• [Work item]: Reproduce the records below exactly, but leave their pictures out of the copy.

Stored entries
····················
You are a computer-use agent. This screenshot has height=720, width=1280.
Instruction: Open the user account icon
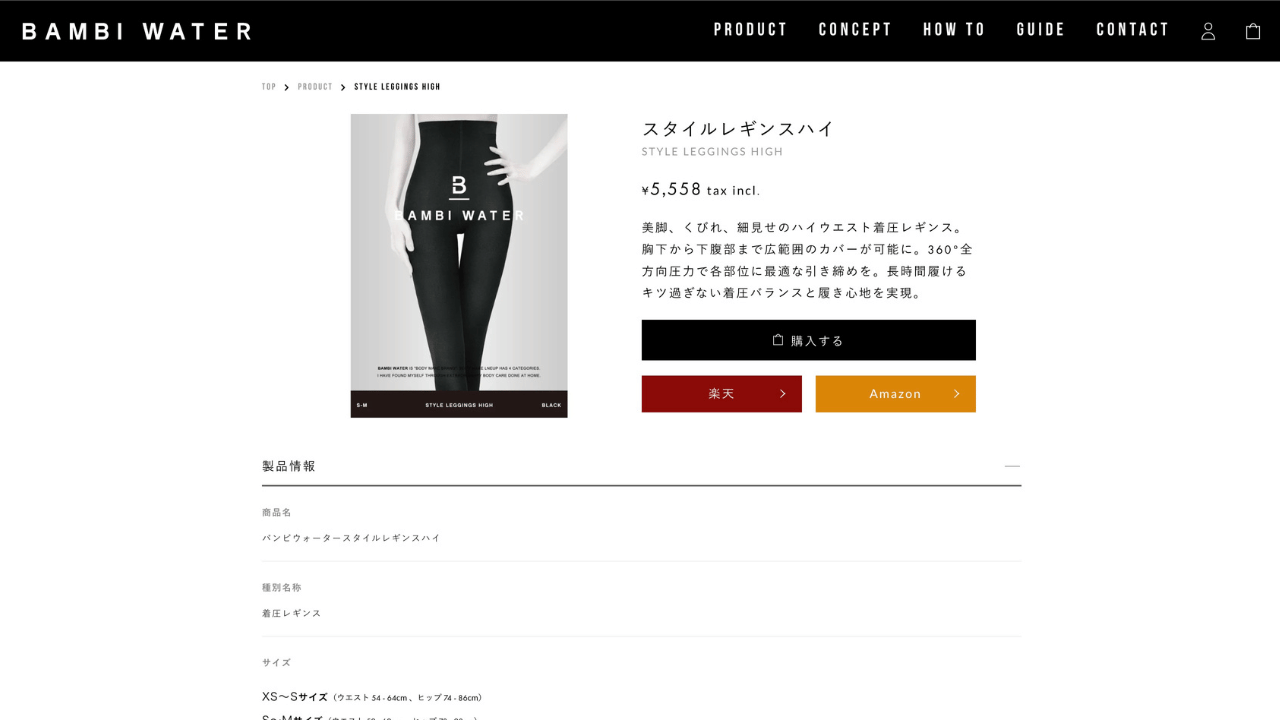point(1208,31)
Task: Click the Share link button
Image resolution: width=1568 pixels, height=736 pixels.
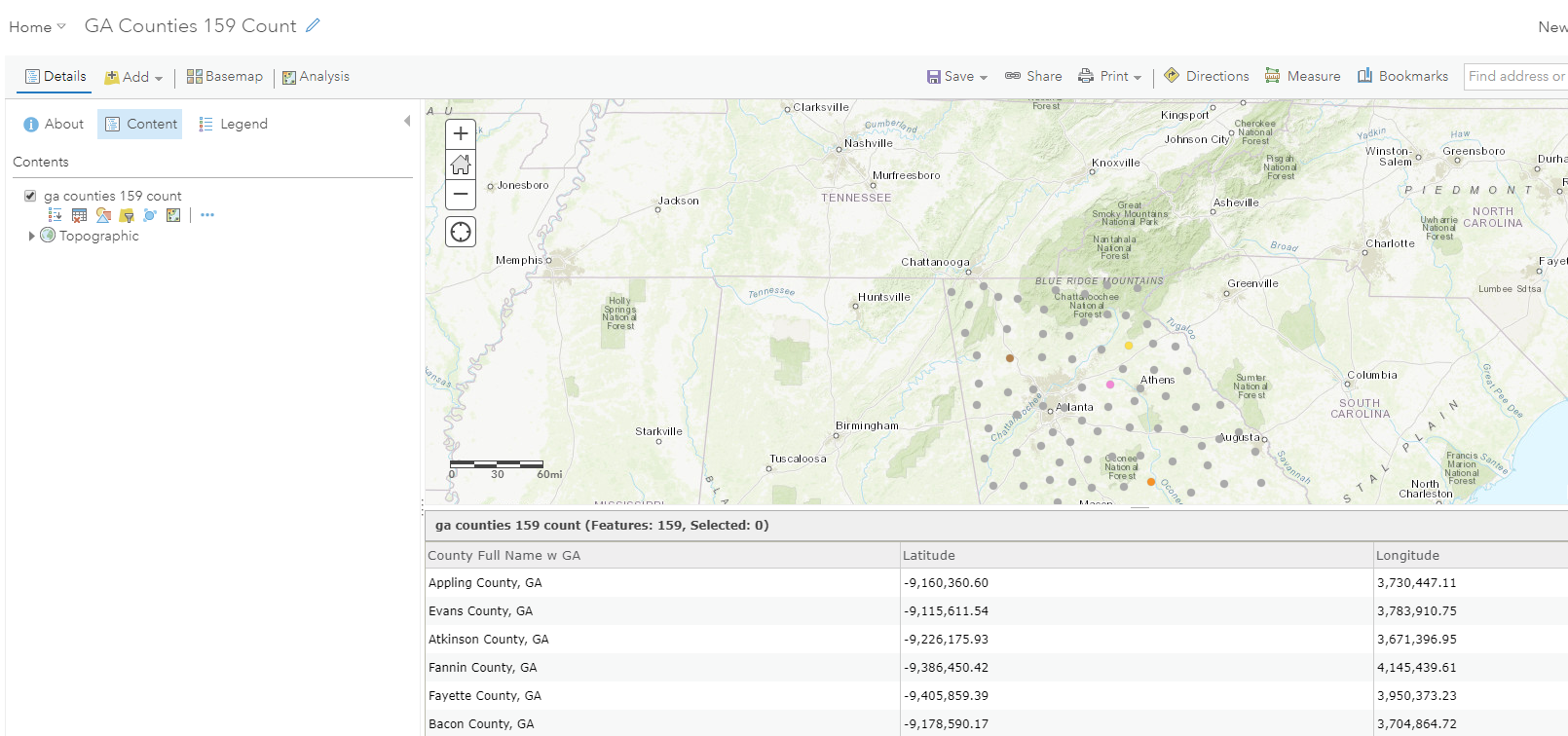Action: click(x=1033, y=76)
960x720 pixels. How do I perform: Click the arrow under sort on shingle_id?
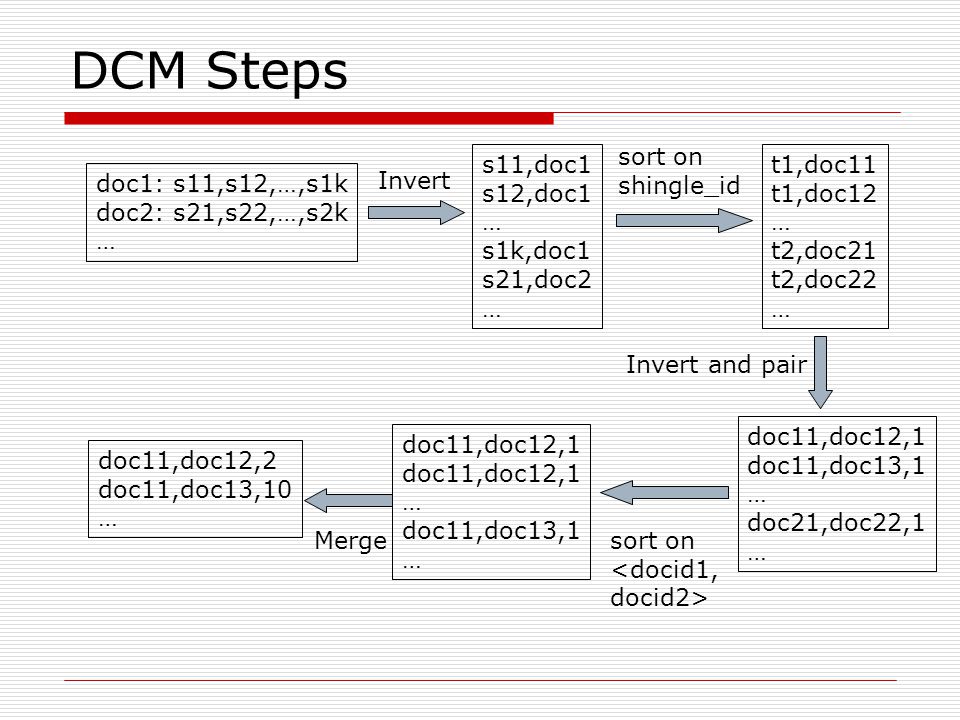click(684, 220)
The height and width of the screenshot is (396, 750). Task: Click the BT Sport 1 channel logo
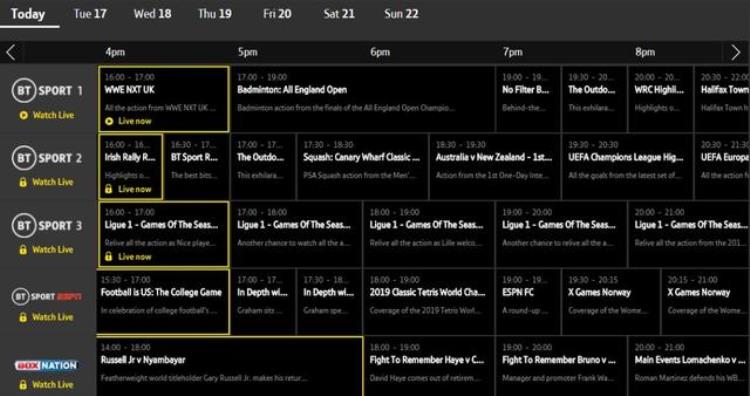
····················
• [Task output]:
You are a computer-use agent. This screenshot has height=720, width=1280.
Instruction: Open the user account icon
point(1208,31)
Task: Click the Share link button
Image resolution: width=1568 pixels, height=736 pixels.
Action: click(x=1033, y=76)
960x720 pixels. How do I perform: Click the arrow under sort on shingle_id?
click(684, 220)
The height and width of the screenshot is (396, 750). Task: Click the BT Sport 1 channel logo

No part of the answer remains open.